By Commodity News Service Canada
WINNIPEG, June 20 – The Canadian dollar closed sharply higher relative to the US dollar, hitting the 93 cents US mark for the first time in months.
Much of the strength was linked to better than expected Canadian inflation data, which could cause the Bank of Canada to take a more hawkish stance on the economy, analysts said.
Statistics Canada said consumer prices rose 2.3 per cent in the 12 months to May, following a 2.0 per cent increase in April. Pre-report estimates called for a 2.0 per cent jump in May.
Read Also
Canadian Financial Close: Loonie returns above 72 U.S. cents
By Glen Hallick Glacier Farm Media | MarketsFarm – The Canadian dollar on Friday finally turned around to close higher,…
The Canadian dollar closed at US$0.9300 or US$1=C$1.0752 on Friday, which compares with Thursday’s North American settlement of US$0.9240 or US$1=C$1.0823.
Better than expected Canadian retail sales data was also bullish. StatsCan said retail sales rose 1.1 per cent to C$41.62 billion in April, marking a new record high. Expectations called for a 0.6 per cent jump.

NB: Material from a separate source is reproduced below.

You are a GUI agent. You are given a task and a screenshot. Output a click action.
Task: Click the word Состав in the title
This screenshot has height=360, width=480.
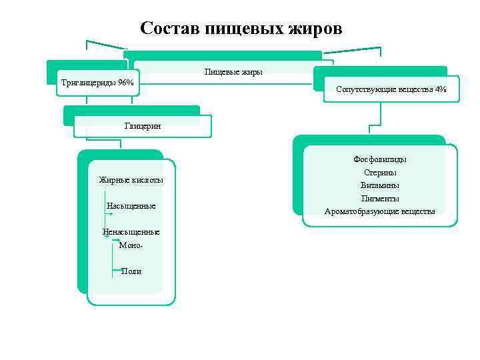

A sharp rally in gold prices and a firmer tone in crude oil and copper prices were also supportive for the Canadian currency.
Canadian bonds closed lower on Friday, reacting to the better than expected Canadian inflation and retail sales data, market watchers said.
The two-year bond yielded 1.137% late Friday, from 1.082% late Thursday. The 10-year bond yielded 2.303%, from 2.264 Thursday. Bond yields fall as their prices rise.